#### DATA LISTING ####

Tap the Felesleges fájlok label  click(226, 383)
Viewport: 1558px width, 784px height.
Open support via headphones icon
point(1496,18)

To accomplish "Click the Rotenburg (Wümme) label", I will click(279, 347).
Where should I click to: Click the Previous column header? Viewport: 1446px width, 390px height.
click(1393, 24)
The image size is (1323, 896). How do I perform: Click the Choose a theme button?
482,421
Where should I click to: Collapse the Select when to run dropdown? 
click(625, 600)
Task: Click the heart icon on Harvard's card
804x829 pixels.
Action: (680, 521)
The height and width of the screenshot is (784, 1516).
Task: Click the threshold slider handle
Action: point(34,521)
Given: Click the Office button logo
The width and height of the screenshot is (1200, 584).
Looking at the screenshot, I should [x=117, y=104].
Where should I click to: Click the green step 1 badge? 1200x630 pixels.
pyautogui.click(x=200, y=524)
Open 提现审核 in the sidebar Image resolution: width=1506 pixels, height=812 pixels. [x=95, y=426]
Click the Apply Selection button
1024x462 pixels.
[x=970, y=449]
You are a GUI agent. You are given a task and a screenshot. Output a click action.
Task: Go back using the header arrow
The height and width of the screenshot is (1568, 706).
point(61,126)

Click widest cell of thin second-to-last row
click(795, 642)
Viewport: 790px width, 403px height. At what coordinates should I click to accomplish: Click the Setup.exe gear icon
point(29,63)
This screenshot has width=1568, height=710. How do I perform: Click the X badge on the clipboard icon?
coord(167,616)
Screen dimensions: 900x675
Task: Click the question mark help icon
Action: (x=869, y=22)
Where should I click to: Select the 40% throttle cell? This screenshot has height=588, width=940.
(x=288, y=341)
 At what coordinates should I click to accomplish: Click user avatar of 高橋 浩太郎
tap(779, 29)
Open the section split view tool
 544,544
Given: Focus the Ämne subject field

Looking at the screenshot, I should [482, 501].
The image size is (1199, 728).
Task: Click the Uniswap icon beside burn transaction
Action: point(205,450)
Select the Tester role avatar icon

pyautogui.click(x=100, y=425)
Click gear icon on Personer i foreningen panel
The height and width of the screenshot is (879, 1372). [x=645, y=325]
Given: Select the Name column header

####

# [PROBLEM DESCRIPTION]
The data above should be returned exactly as written.

# [EXERCISE ANSWER]
Tap the Felesleges fájlok label  click(226, 383)
Viewport: 1558px width, 784px height.
Open support via headphones icon
point(1496,18)

To accomplish "Click the Rotenburg (Wümme) label", I will click(279, 347).
Where should I click to: Click the Previous column header? Viewport: 1446px width, 390px height.
click(1393, 24)
The image size is (1323, 896). How do I perform: Click the Choose a theme button?
482,421
Where should I click to: Collapse the Select when to run dropdown? 
click(625, 600)
Task: Click the heart icon on Harvard's card
804x829 pixels.
Action: (680, 521)
The height and width of the screenshot is (784, 1516).
Task: Click the threshold slider handle
Action: point(34,521)
Given: Click the Office button logo
The width and height of the screenshot is (1200, 584).
Looking at the screenshot, I should [x=117, y=104].
Where should I click to: Click the green step 1 badge? 1200x630 pixels.
pyautogui.click(x=200, y=524)
Open 提现审核 in the sidebar Image resolution: width=1506 pixels, height=812 pixels. [x=95, y=426]
Click the Apply Selection button
1024x462 pixels.
[x=970, y=449]
You are a GUI agent. You are given a task and a screenshot. Output a click action.
Task: Go back using the header arrow
The height and width of the screenshot is (1568, 706).
point(61,126)

Click widest cell of thin second-to-last row
click(795, 642)
Viewport: 790px width, 403px height. At what coordinates should I click to accomplish: Click the Setup.exe gear icon
point(29,63)
This screenshot has width=1568, height=710. How do I perform: Click the X badge on the clipboard icon?
coord(167,616)
Screen dimensions: 900x675
Task: Click the question mark help icon
Action: (x=869, y=22)
Where should I click to: Select the 40% throttle cell? This screenshot has height=588, width=940.
(x=288, y=341)
 At what coordinates should I click to accomplish: Click user avatar of 高橋 浩太郎
tap(779, 29)
Open the section split view tool
 544,544
Given: Focus the Ämne subject field

Looking at the screenshot, I should [482, 501].
The image size is (1199, 728).
Task: Click the Uniswap icon beside burn transaction
Action: point(205,450)
Select the Tester role avatar icon

pyautogui.click(x=100, y=425)
Click gear icon on Personer i foreningen panel
The height and width of the screenshot is (879, 1372). [x=645, y=325]
Given: Select the Name column header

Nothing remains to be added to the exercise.